In previous articles, I have talked about the things you should do during the hiring process to improve your success when sourcing sales talent. Today, I will specifically address things you should refrain from doing during the interviewing process.
The interview is probably the 3rd most critical part of the hiring process. Two other areas set the stage for a successful hire that I will cover later:
- Making an offer
- Onboarding your new hire
But for now, let’s stick with the interview process. Interviewing, in most cases, involves more than just one meeting, and it should be considered a process rather than a singular event. In other words, the process should include but is not be limited to:
- Pre-planning for your interview
- Using data from the OMG pre-hire assessment, interview guides, and resumes to frame your meeting
- The pre-interview conversation you had with the candidate to make sure they know what to bring or expect
- Objective checklist for post-interview review and sharing
- Ending the process with a candidate or preparing them for the next step
Within this process, there are several “deadly sins” committed that I will highlight here.
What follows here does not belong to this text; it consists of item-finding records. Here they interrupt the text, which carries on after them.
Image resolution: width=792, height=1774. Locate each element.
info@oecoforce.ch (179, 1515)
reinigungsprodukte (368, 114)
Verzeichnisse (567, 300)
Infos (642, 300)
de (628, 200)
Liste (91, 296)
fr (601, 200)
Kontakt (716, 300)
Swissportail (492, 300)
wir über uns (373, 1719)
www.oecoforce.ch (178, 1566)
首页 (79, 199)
11 Deadly Interviewing Sins
- Not preparing the candidate. There are two things your candidate should bring or be able to validate in the interview:
• Proven sales success (the best way to do this is for them to validate their income)
• Sharing or being able to describe to you their calendar of appointments over the last 30 days and the next 30 day - Selling the position, opportunity, or the company. Now is not the time for you or your interviewing staff to be selling
- Failing to understand that the candidate has one objective in mind: convince you that they are perfect for the job. This candidate will not look, sound, or act any better than they do when they show up
- Taking away the most important thing a salesperson must do: quickly establishing bonding, rapport, confidence, and trust. The meeting, after a cordial hello, should start with, “have a seat and let’s get started”
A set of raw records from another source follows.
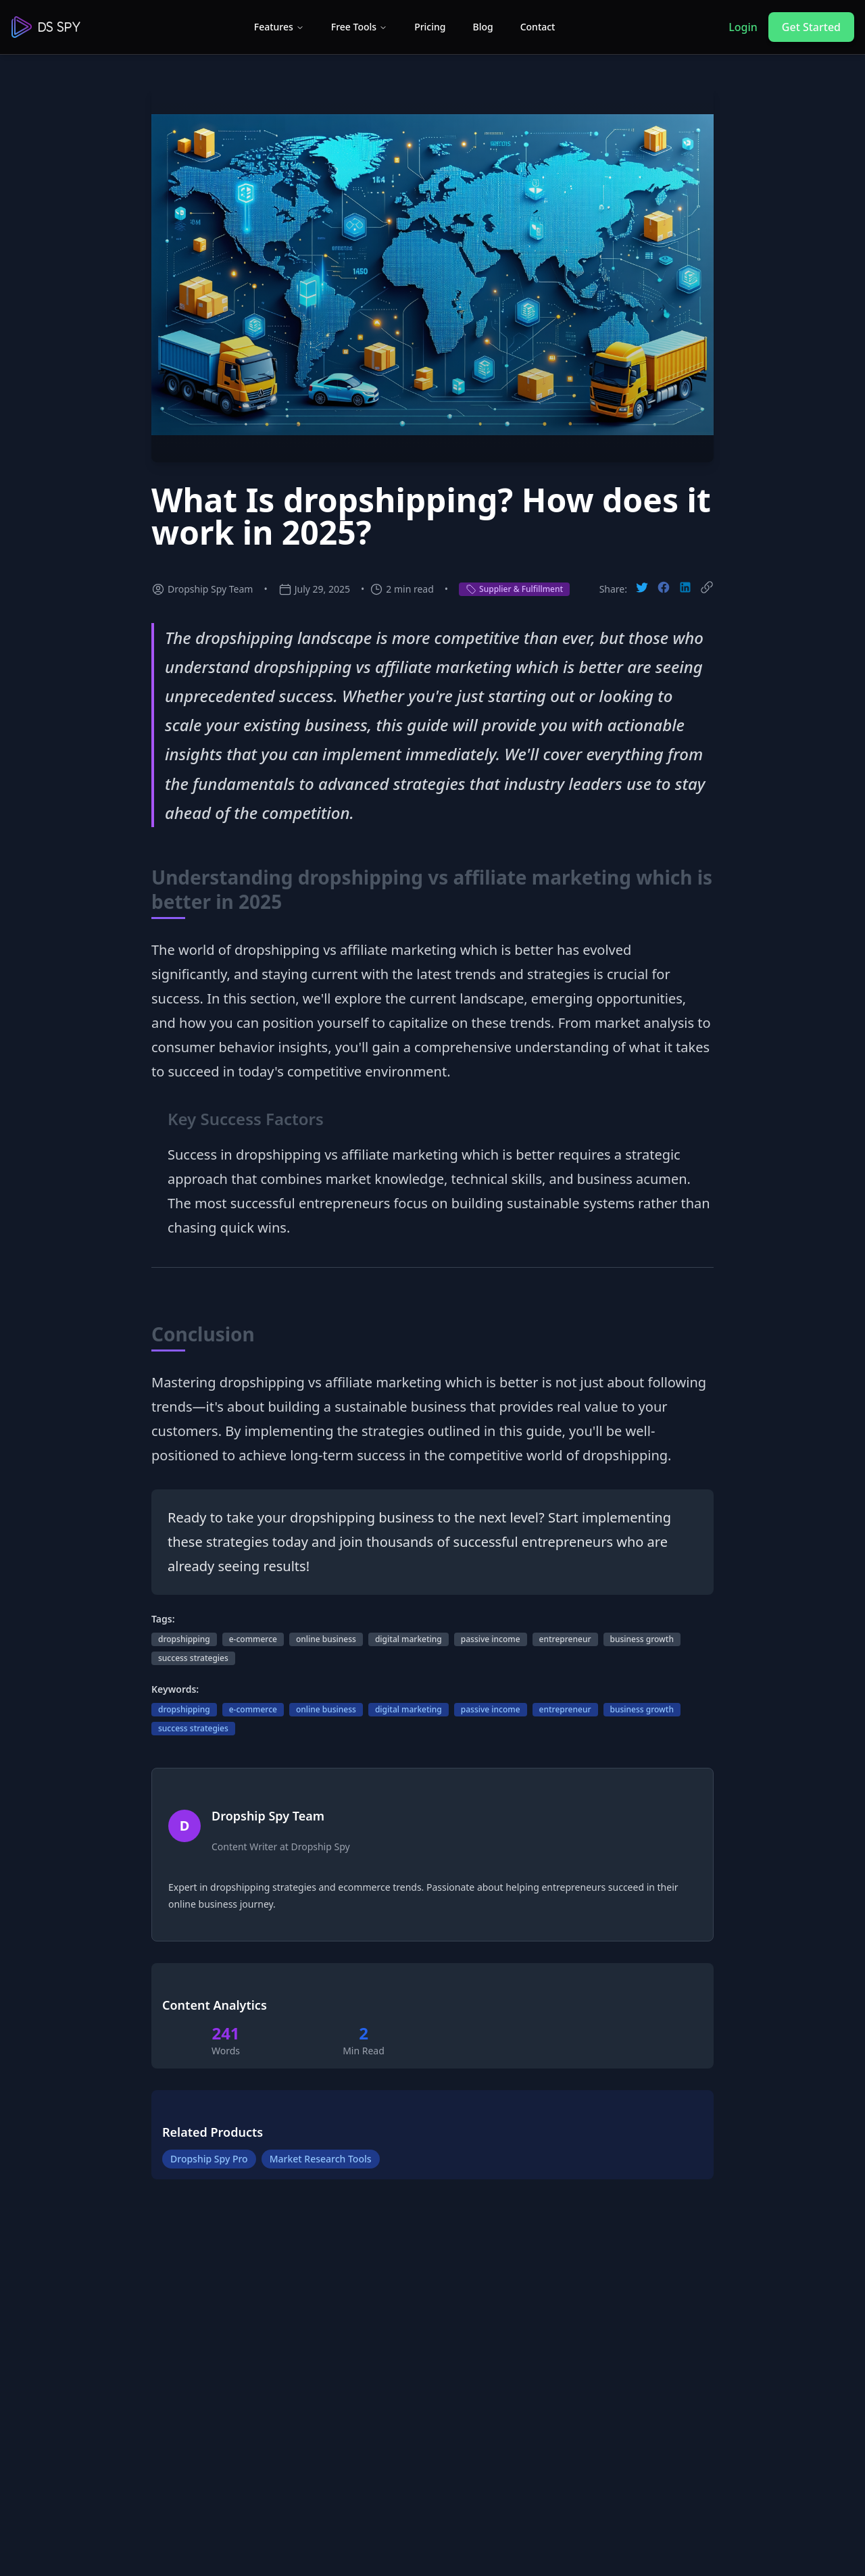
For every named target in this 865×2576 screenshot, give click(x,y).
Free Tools (359, 26)
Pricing (429, 26)
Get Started (811, 27)
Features (279, 26)
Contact (537, 26)
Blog (482, 26)
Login (743, 27)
- Failing to have an objective list of questions you should answer when you review the interview with others:
• Do I trust this person? (Would you trust them with your money, company, or family)
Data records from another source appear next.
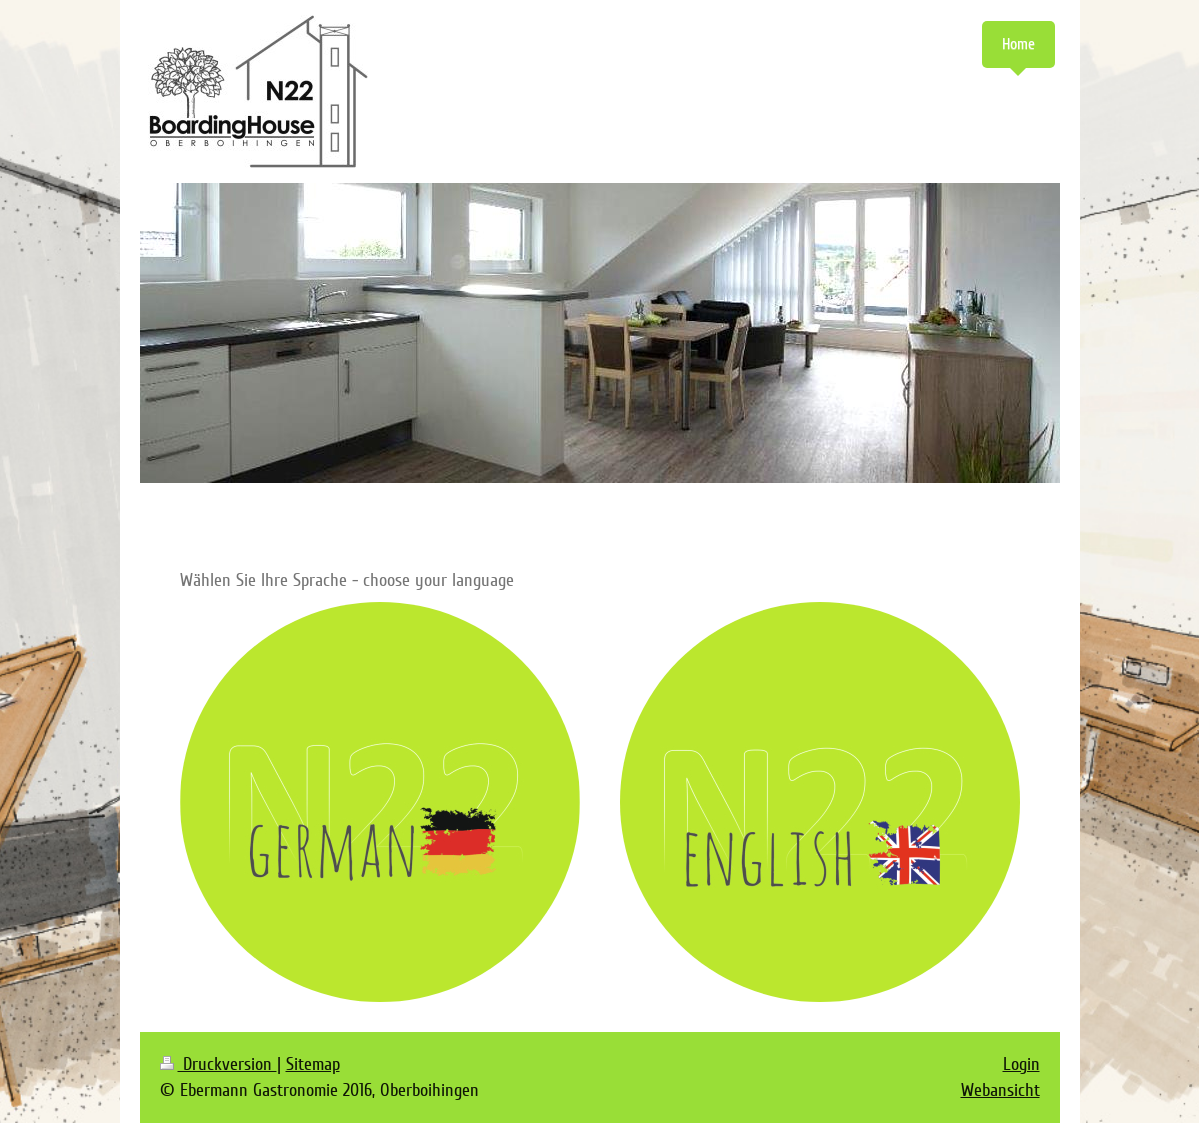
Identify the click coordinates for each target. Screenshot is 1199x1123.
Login (1021, 1064)
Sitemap (313, 1064)
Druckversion (218, 1064)
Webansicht (1000, 1090)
• Would I meet with them again if I were a prospect?
• Would I want to compete against this person in the market (your answer should be no)?
• Would I buy from them? - Eliminating the candidate immediately when you know they are not a fit. Just because you schedule an hour for the interview does not mean it needs to last that long. I assure you that you know when you know, and you should end the interview at that time.
- Make sure that you tell the candidate to book 90 minutes to 2 hours in-case it goes well. While you have them in the office, take them straight into the 2nd interview if they passed the first interview.
- Have a series of must-pass criteria:
• Did they establish rapport?
• Did they get rattled when I asked them difficult questions?
• Did they ask questions?
• How well did they tell stories, use analogies or metaphors?
• Did they close me for the next step?
• Did they prove, beyond a reasonable doubt, their sales and hunting success? - Asking behavior-based questions and believing the answers. Again, they are there to convince you of how good they are. Salespeople are skillful at selling themselves, so you have to investigate further to uncover the truth
- Forgetting that this is an audition. Make the candidate roleplay:
• Their opening phone call
• The start of a discovery meeting
• Dealing with objections, questions, and stalls
• Asking for the business - Forgetting that salespeople are different than the rest of the positions you hire. Your interviewer MUST be great at specifically interviewing salespeople.
Effective interviewing is an art and a science, and often we rely on our own biases, tendencies, likes, and dislikes when conducting interviews. Make sure you have some objective systems and processes established to take the emotion out of the decision. Make sure that these systems and processes allow you to compare candidates based on scorecards and checklists. Finally, make sure you are not desperate. Vince Lombardi stated that “Fatigue makes cowards of us all.” The same is true with interviewing. Not having a pipeline of potential candidates will make cowards of us all.